* Start *

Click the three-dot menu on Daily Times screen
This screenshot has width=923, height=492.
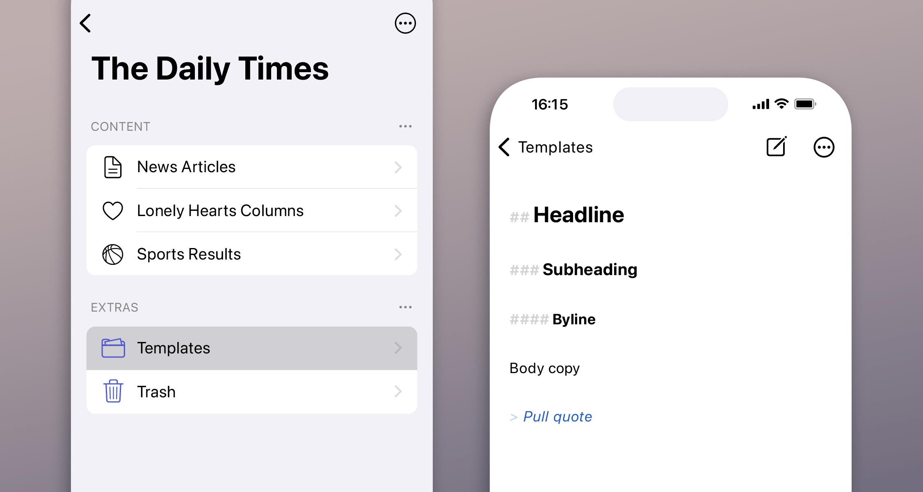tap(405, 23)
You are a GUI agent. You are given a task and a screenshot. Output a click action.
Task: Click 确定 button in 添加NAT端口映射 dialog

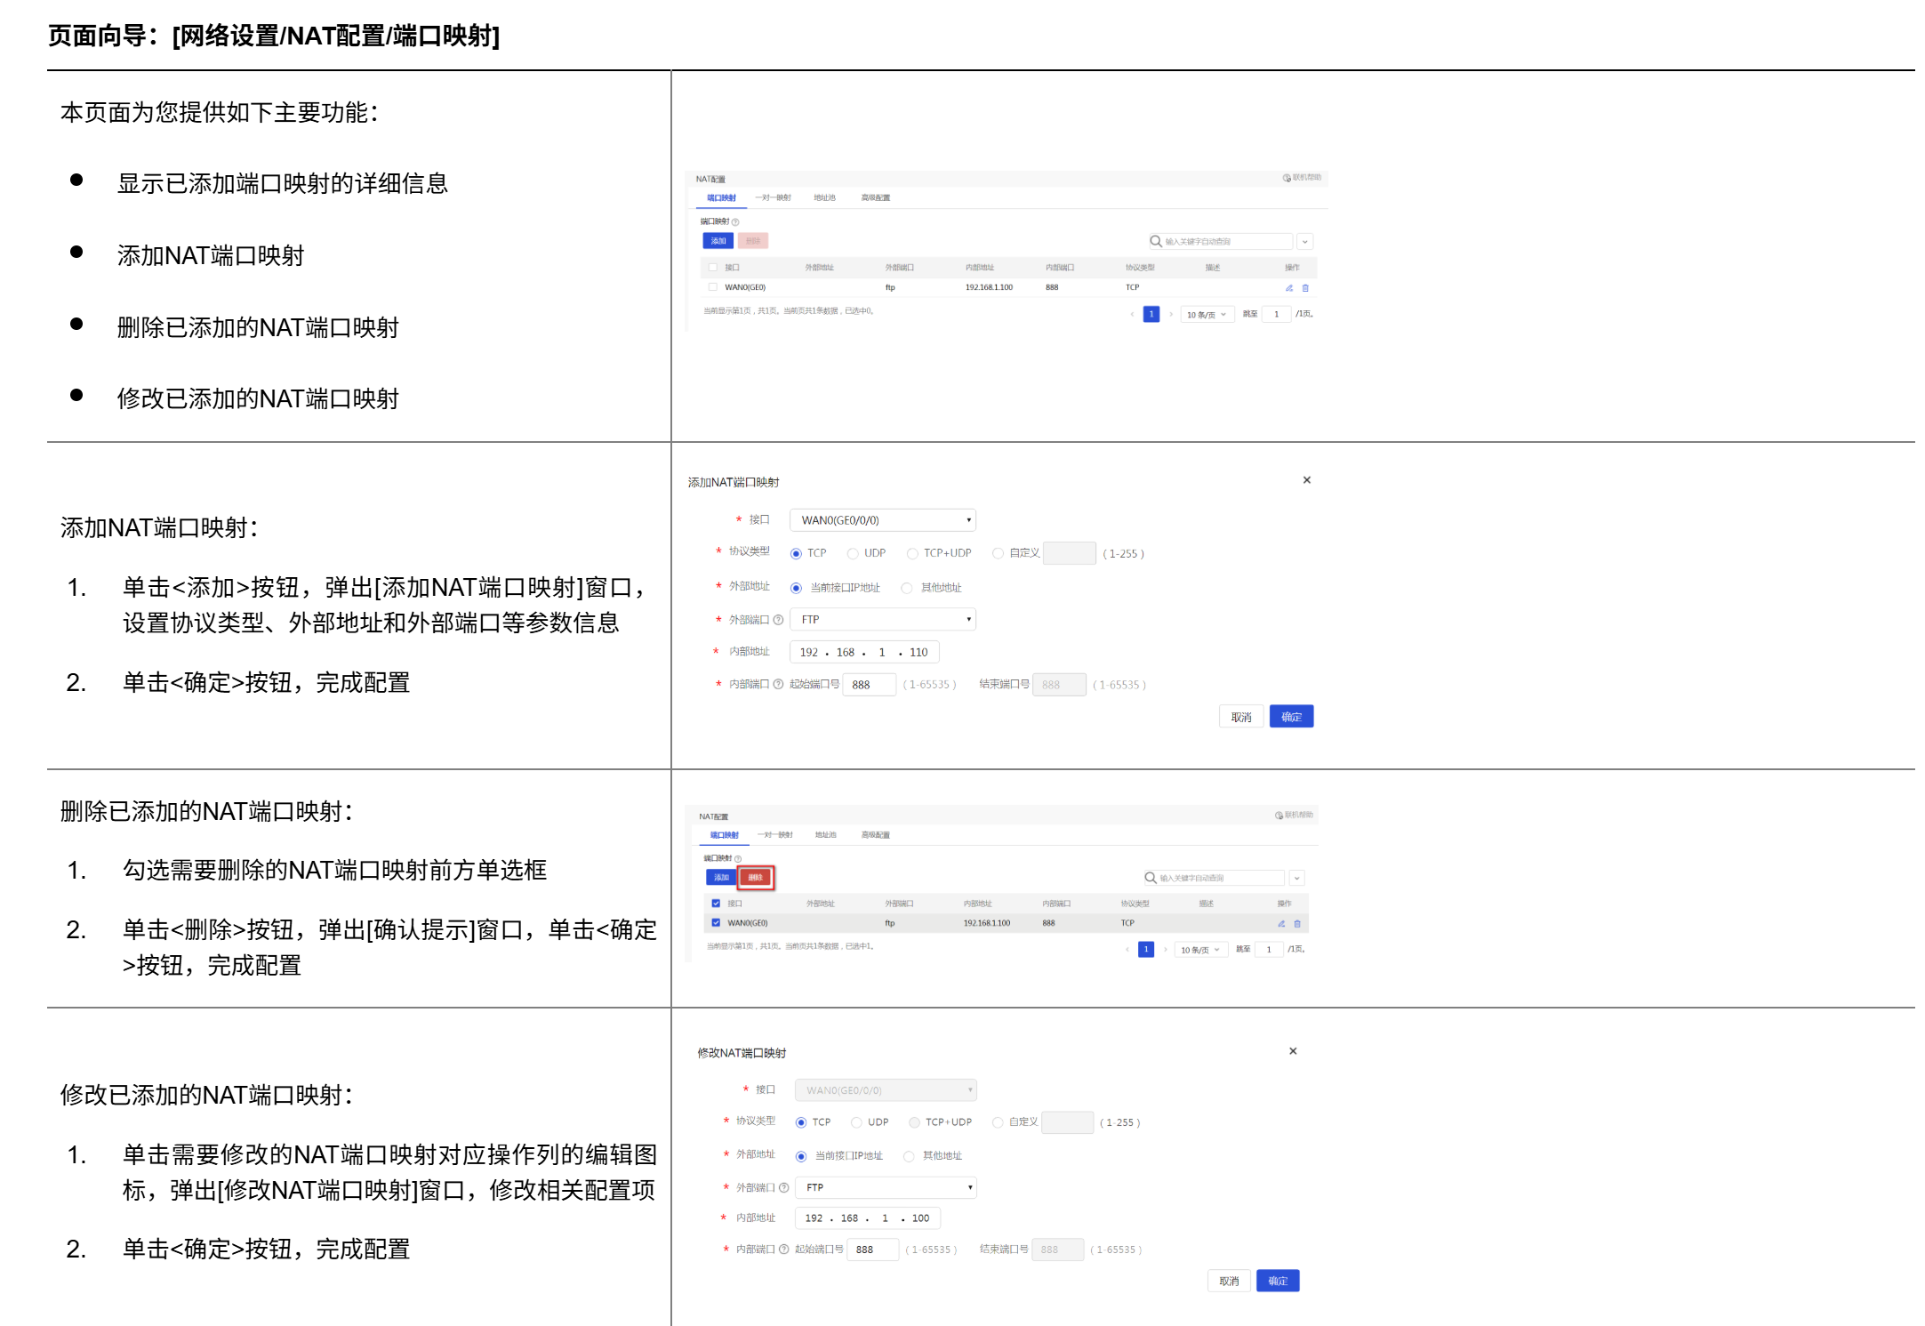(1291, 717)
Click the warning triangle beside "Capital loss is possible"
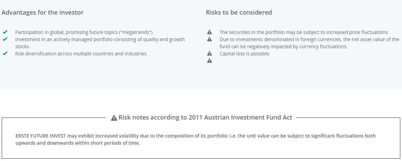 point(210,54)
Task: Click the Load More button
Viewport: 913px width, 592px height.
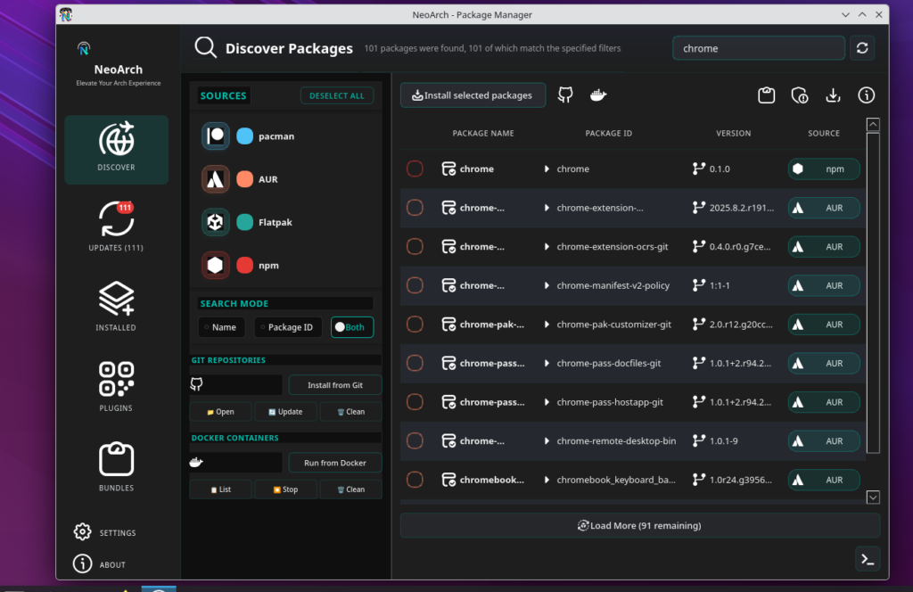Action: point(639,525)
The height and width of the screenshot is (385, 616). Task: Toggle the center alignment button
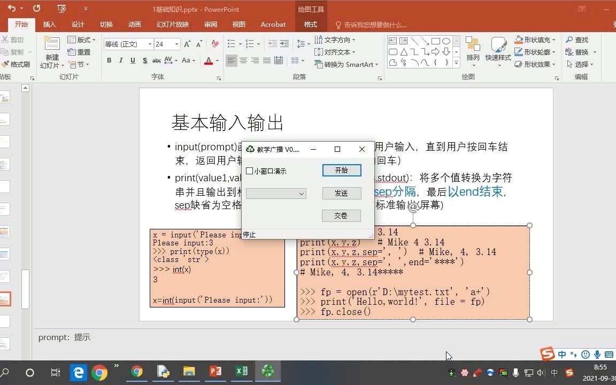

* End *

> **Stated exercise**: Convert the material from the line containing "Click the warning" through the end of the material into a JSON list of strings, one string per line, omitting blank lines and leaving out the pictures.

> **Response to this exercise**:
[
  "Click the warning triangle beside \"Capital loss is possible\"",
  " point(210,54)",
  "Task: Click the Load More button",
  "Viewport: 913px width, 592px height.",
  "Action: point(639,525)",
  "The height and width of the screenshot is (385, 616). Task: Toggle the center alignment button"
]